[Stored items]
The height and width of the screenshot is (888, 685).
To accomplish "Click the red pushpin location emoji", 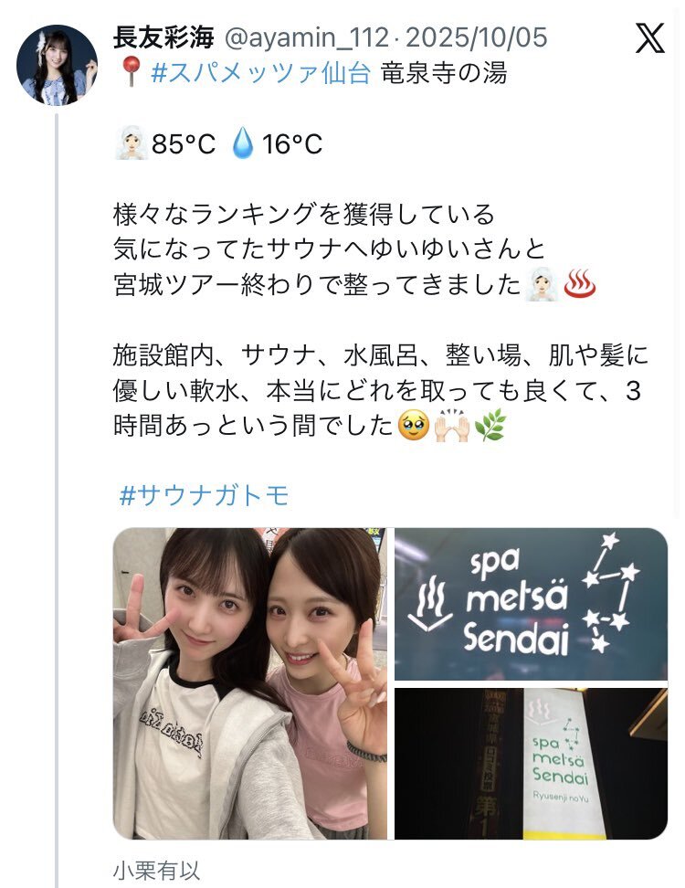I will [x=131, y=73].
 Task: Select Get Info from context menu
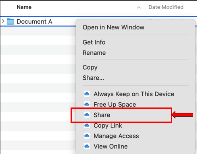pos(94,42)

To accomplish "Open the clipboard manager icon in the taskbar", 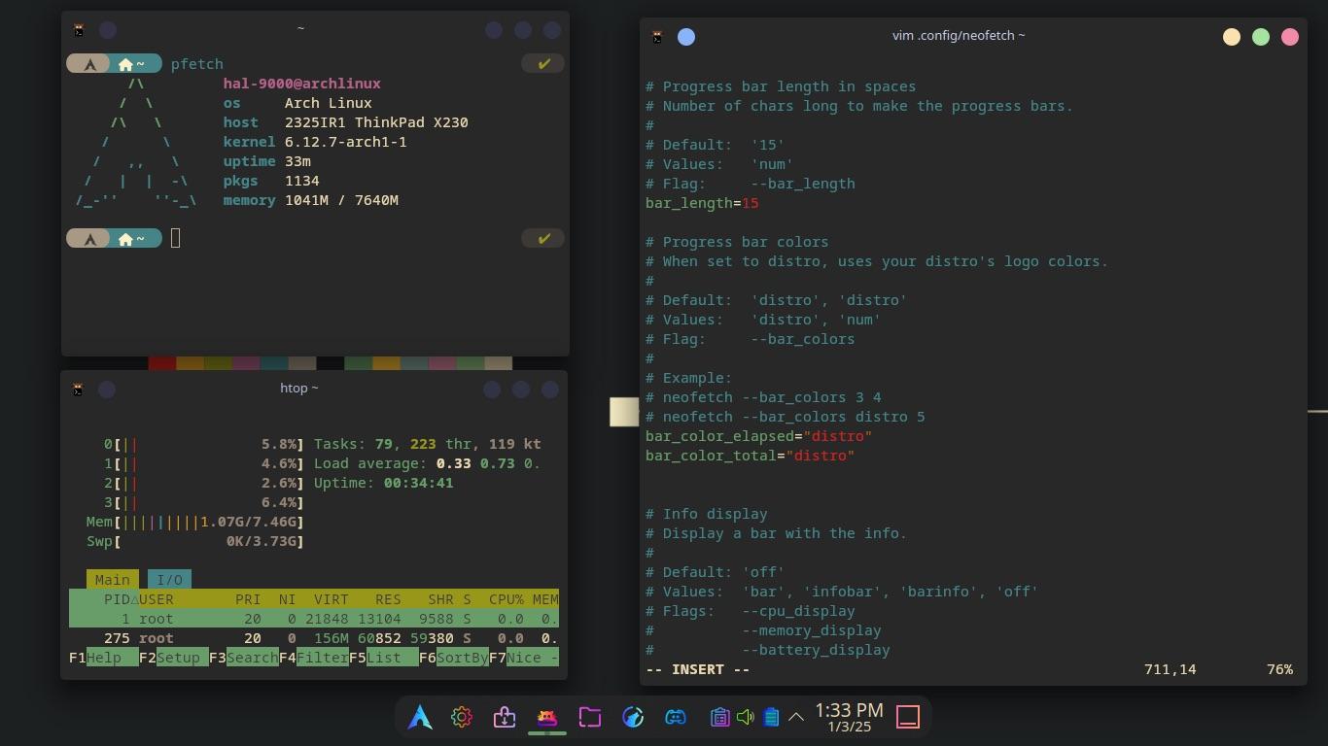I will click(x=718, y=717).
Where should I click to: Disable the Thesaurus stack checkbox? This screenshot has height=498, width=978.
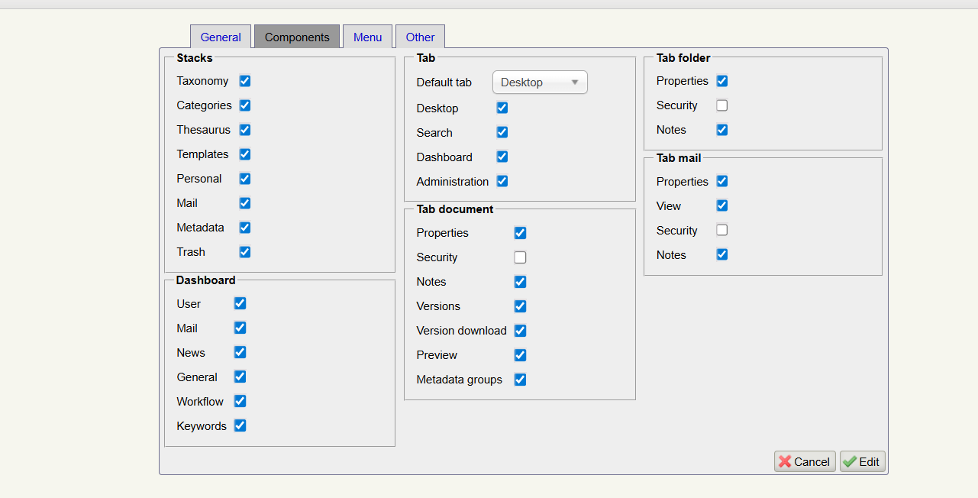click(x=245, y=130)
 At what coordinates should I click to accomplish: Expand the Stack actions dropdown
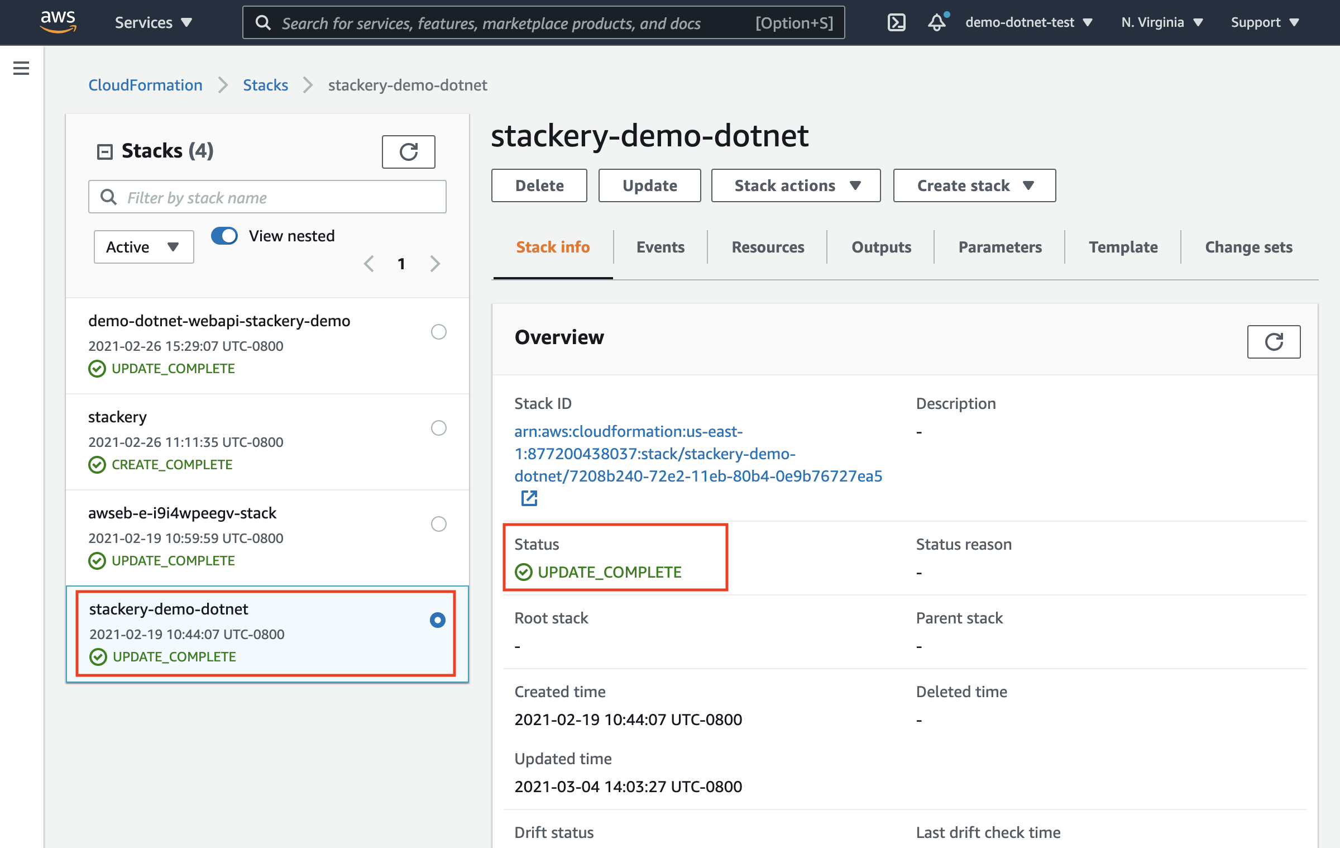tap(796, 185)
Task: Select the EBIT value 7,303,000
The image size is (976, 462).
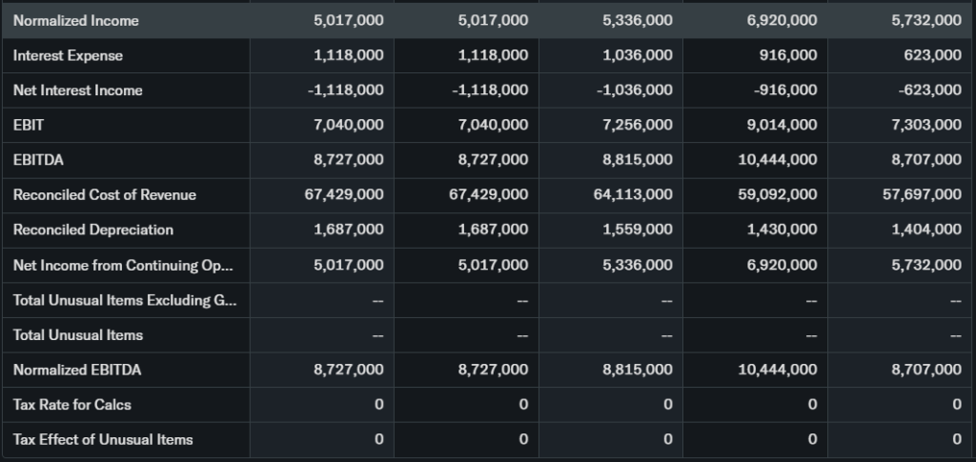Action: pyautogui.click(x=926, y=125)
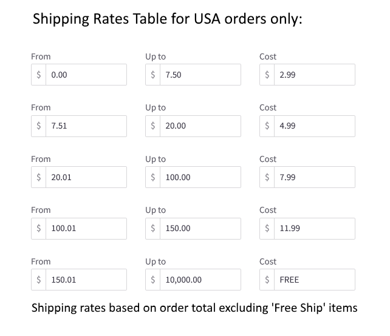Select the Up to field showing 20.00
This screenshot has height=336, width=390.
click(200, 126)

### What is needed
Begin with the line that has "Where should I" and continue to the last line of the entries, printing each line exactly and nothing else; include both ends and skip the pictures.

### Solution
Where should I click to: Disable the Thesaurus stack checkbox? This screenshot has height=498, width=978.
click(x=245, y=130)
 At what coordinates should I click to accomplish: Expand the Stack actions dropdown
tap(796, 185)
Task: Select the EBIT value 7,303,000
The image size is (976, 462).
Action: pyautogui.click(x=926, y=125)
Select the Up to field showing 20.00
This screenshot has height=336, width=390.
click(200, 126)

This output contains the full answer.